The next few weeks are a blur of planning and excitement for Frank and April. Looking back later, Frank can only remember the next day at the office. Feeling extremely powerful, he speaks kindly to Maureen, telling her there is nothing to regret and he hopes that they can be friends. She agrees. Then Frank tackles the problem of the branch manager in Toledo who needs a new pamphlet, dictating a straightforward sales message about the advantages of using a computer. He takes care of several other orders of business, too. He thinks the reason he is working so hard is because April said the previous night that he had slaved away for years at Knox, while he knows he has never worked hard there. Then he rebukes himself for worrying what April thinks of his job, which he will leave forever soon. At the end of the day, Frank dumps a large pile of paperwork into the trash.
Frank initially feels confident and nearly euphoric after he and April decide to move to Europe. This is not because he feels that moving to Europe will solve the problem that April explained it would – his need to discover his true calling – but because he finally feels united with April and confident that he is a man she respects and loves. He immediately tells Maureen that they shouldn’t sleep together again, because he only ever wanted to sleep with her to boost his confidence. The only thing he is self-conscious about is using this energy to do his work, which he has led April to believe exhausts and frustrates him.
For the next few blurry weeks, Frank thinks of little besides his time at home with April. They spend their time talking confidentially about their plans. April is charming and graceful, not angry or tense. Frank feels also that he has begun to speak more confidently and eloquently. Jennifer and Michael are puzzled by their parents’ announcement that the family will be moving to France. Their parents act strangely and pay little attention to them, but at least they no longer wake their children up by fighting late into the night. One night, Frank paces the living room, denouncing the sentimentality of their neighbors. Another night he tells April that he feels alive in the same way he did when he was preparing to go into battle during the war. April replies by saying she felt that alive the first time he made love to her.
Frank and April are in perfect sync as he acts the part of the man she loves and she showers him with affirmation. She supports his perception of himself as a powerful figure whom she respects, and his insecurities melt away. Frank thinks back on his experience in the army, when he first became confident of himself as a man, while April flatteringly suggests that having sex with him for the first time was one of the great moments in her life. Neither parent pays much attention to their children’s feelings, however, while the children are acutely aware of the change in their parents’ behavior.

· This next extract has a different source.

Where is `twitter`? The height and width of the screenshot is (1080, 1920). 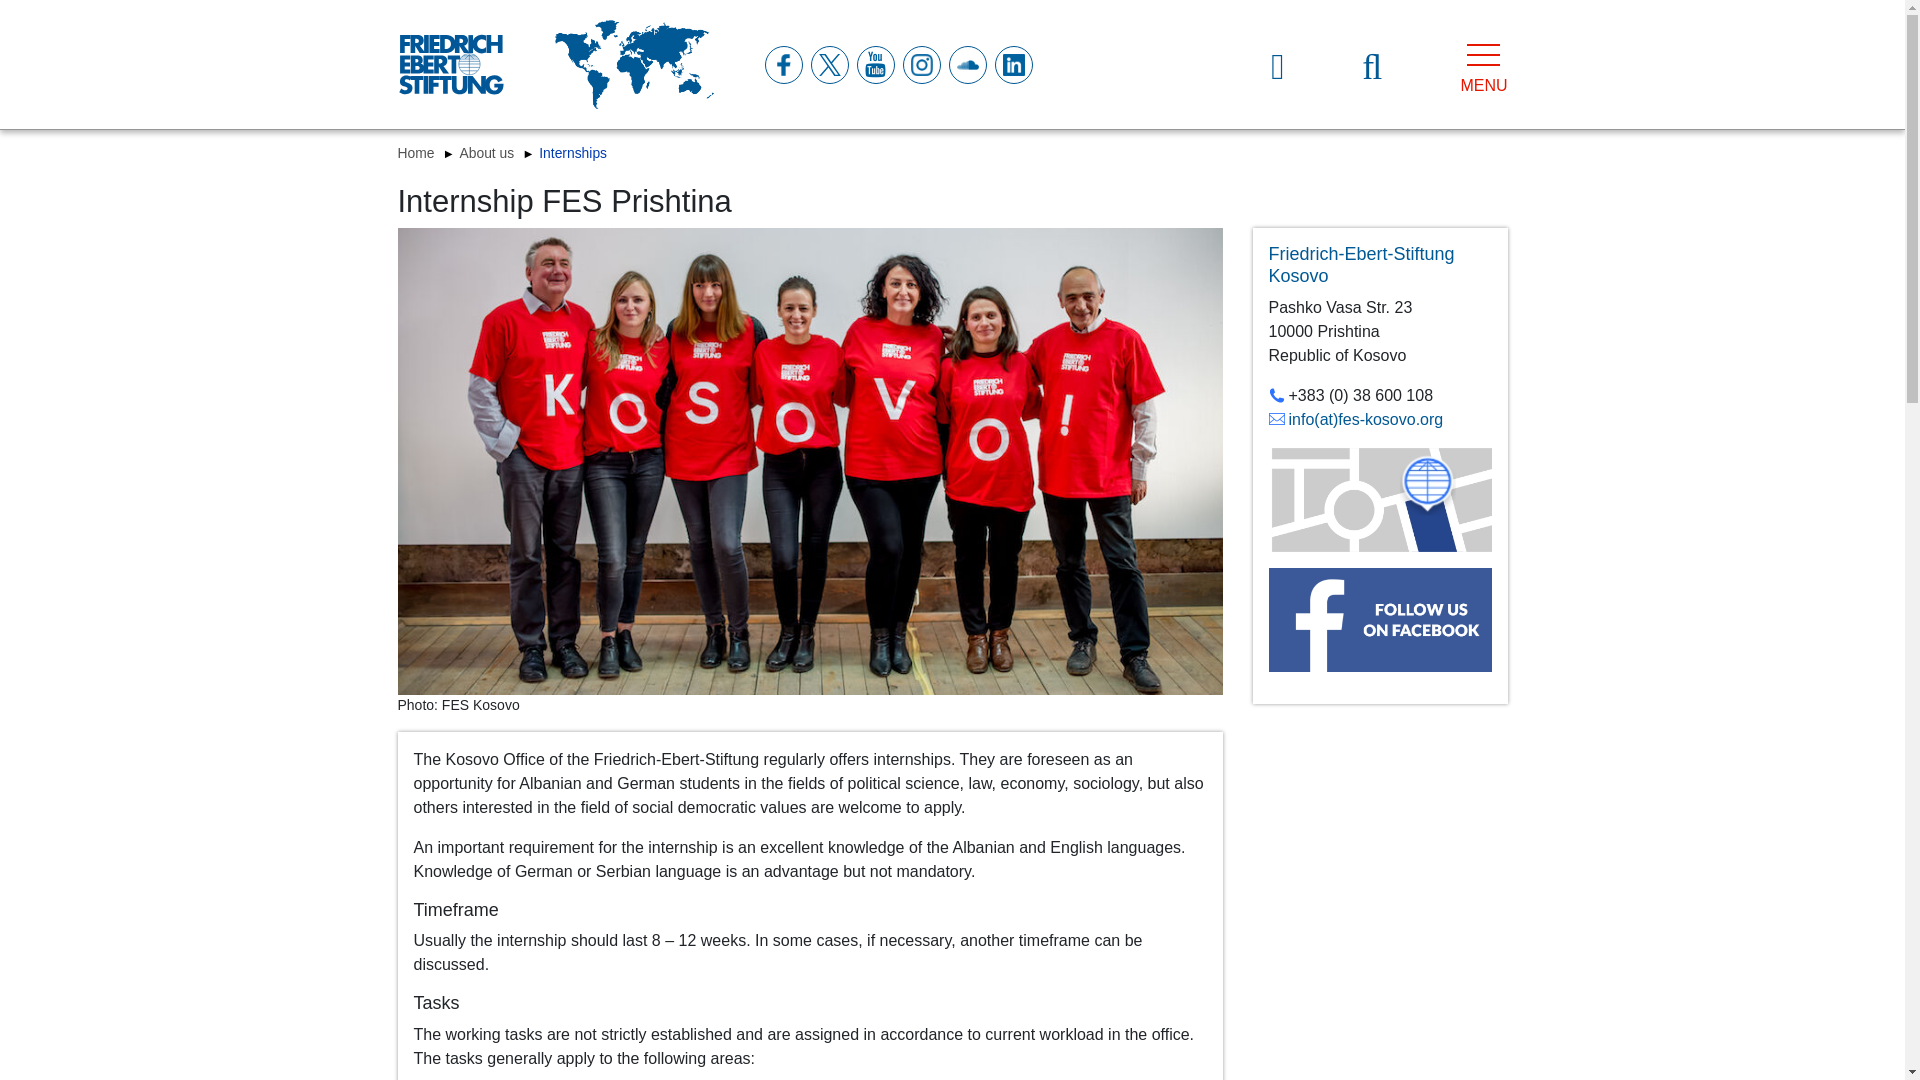
twitter is located at coordinates (828, 64). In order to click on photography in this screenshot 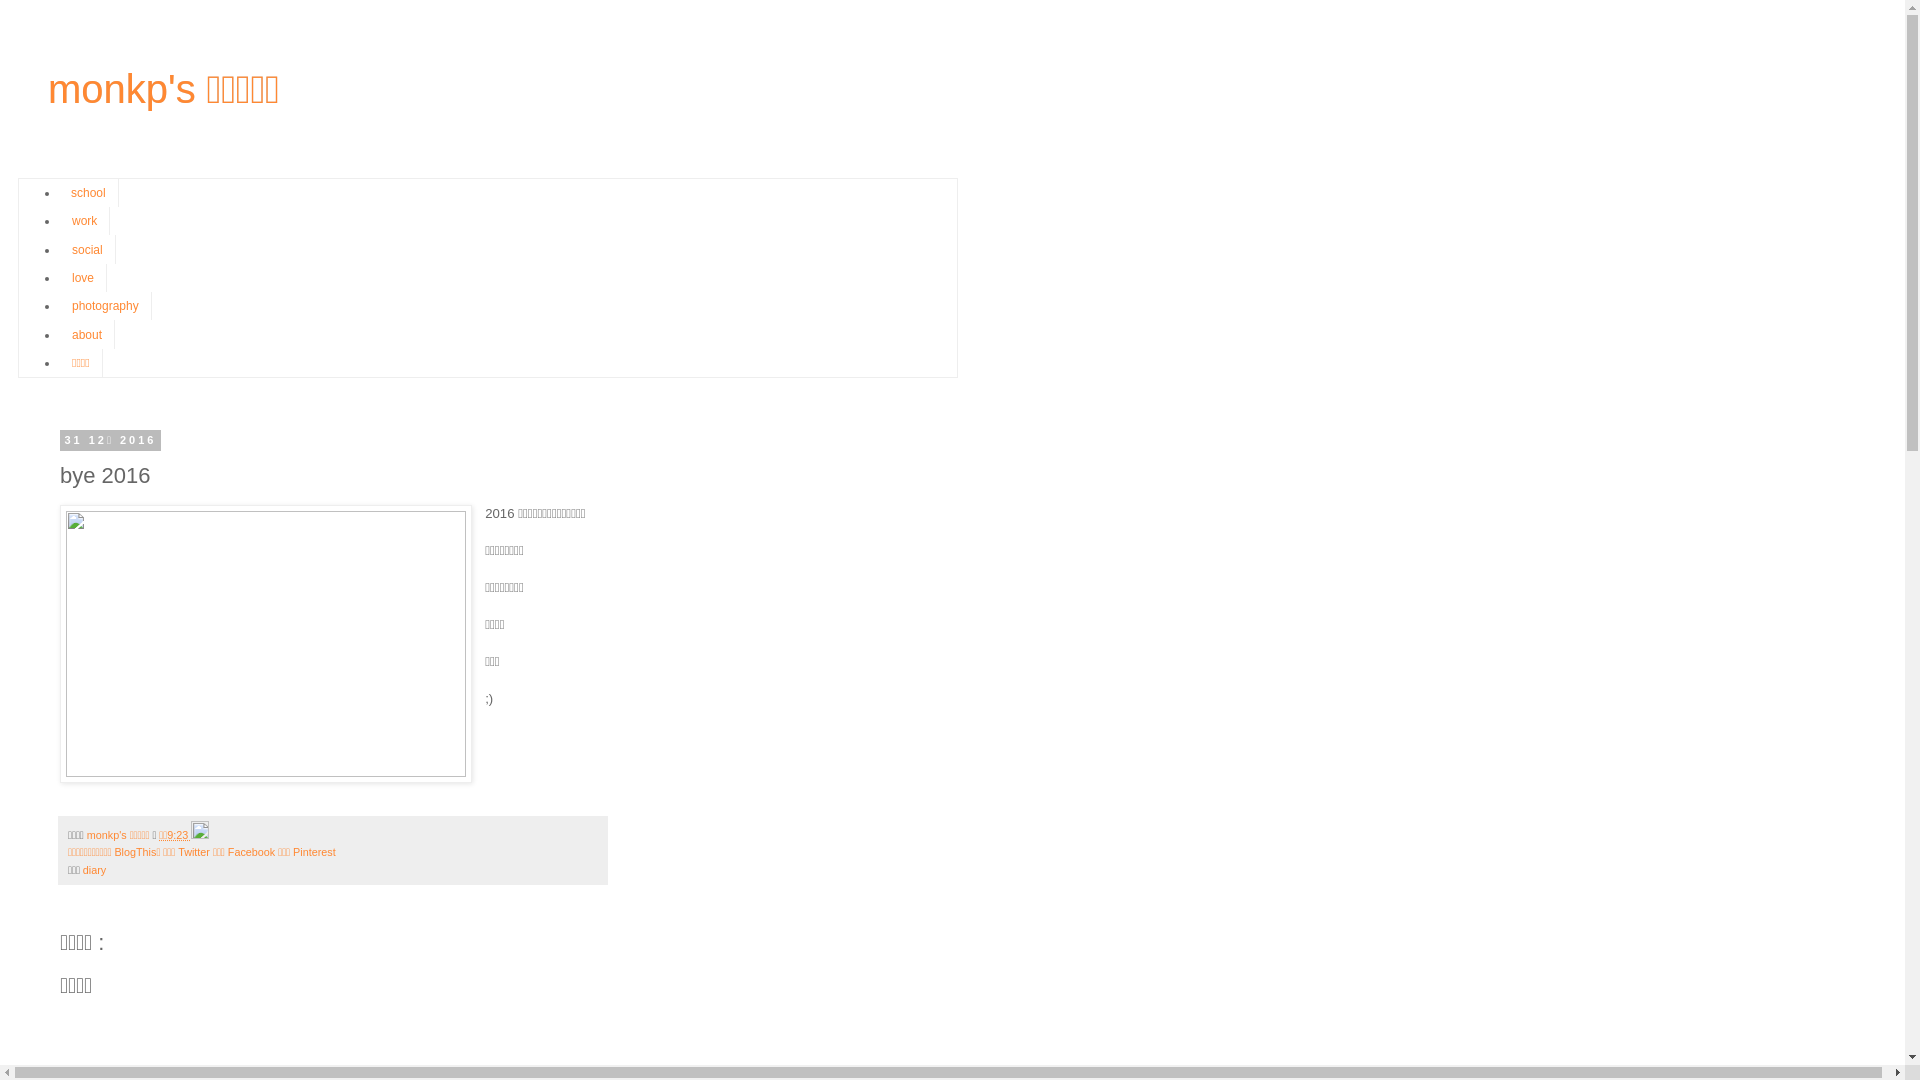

A few weeks later, the perfect fantasy begins to crack for Frank. When Frank asks April why she seems set on moving to Paris instead of elsewhere in Europe, April explains that his knowledge of the language and the neighborhoods will be helpful to them. Frank feels shaken, wondering if he really gave her the impression that he knows French. He tries to reassure himself, but he hardly knows French, and only knows the city from wandering around it as a soldier and visiting prostitutes, feeling excluded from the sophisticated life of real Parisians. Frank is even more surprised one night to hear that April went into New York City that day and applied at an overseas employment agency, made arrangements for their passports and bought several books in French, including a French grammar for him that is much too advanced. Sensing Frank’s discomfort, April apologizes for doing these things, saying that he would have been better at handling them.
Frank begins to realize that moving to Europe will force him to live up to his own portrayal of himself to April. He has always played the role of the sophisticated, brilliant man of the world trapped in a humdrum suburban life, and now he fears that these pretensions will be unmasked. He feels worried that he will lose April’s love and respect if he doesn’t live up to the image he has given her of himself. He is also made uncomfortable by the way April is doing things independently, without consulting him. This undermines his feeling that she depends on him, which is necessary to his sense of himself as a confident, strong man.
The next night, April tells Frank that she has bad news. Helen Givings invited them to dinner the next day. April declined, but then, realizing they needed to speak to Helen about selling the house, agreed that Helen should come visit them after dinner instead. Hopefully, she says, they can deal with Helen only as a realtor from then on. But after settling this with Helen, April remembered prior plans with the Campbells. Milly sounded so hurt when April tried to cancel that April agreed they would visit the Campbells that night instead. April apologizes for scheduling such a boring weekend, but Frank secretly feels excited to tell the Campbells about moving to Europe. He asks April not to tell Mrs. Givings their plan for Europe, and April replies that they don’t need to tell the Campbells either. Frank is about to object that the Campbells are their friends and he wants to tell them, but stops himself.
April’s attitude is that they will soon leave their boring life behind. She has already written off the Campbells as uninteresting people who are unworthy of their friendship. Frank, on the other hand, still cares about the Campbells. His self-esteem is boosted when he plays up his image as a freethinker and they applaud him for it. Yet Frank is also worried about telling Mrs. Givings that April plans to work in Europe while he makes no income. Just as when Frank was self-conscious about Mrs. Givings seeing April mow the lawn, he now worries that she thinks he does not take his responsibilities as a man and husband seriously.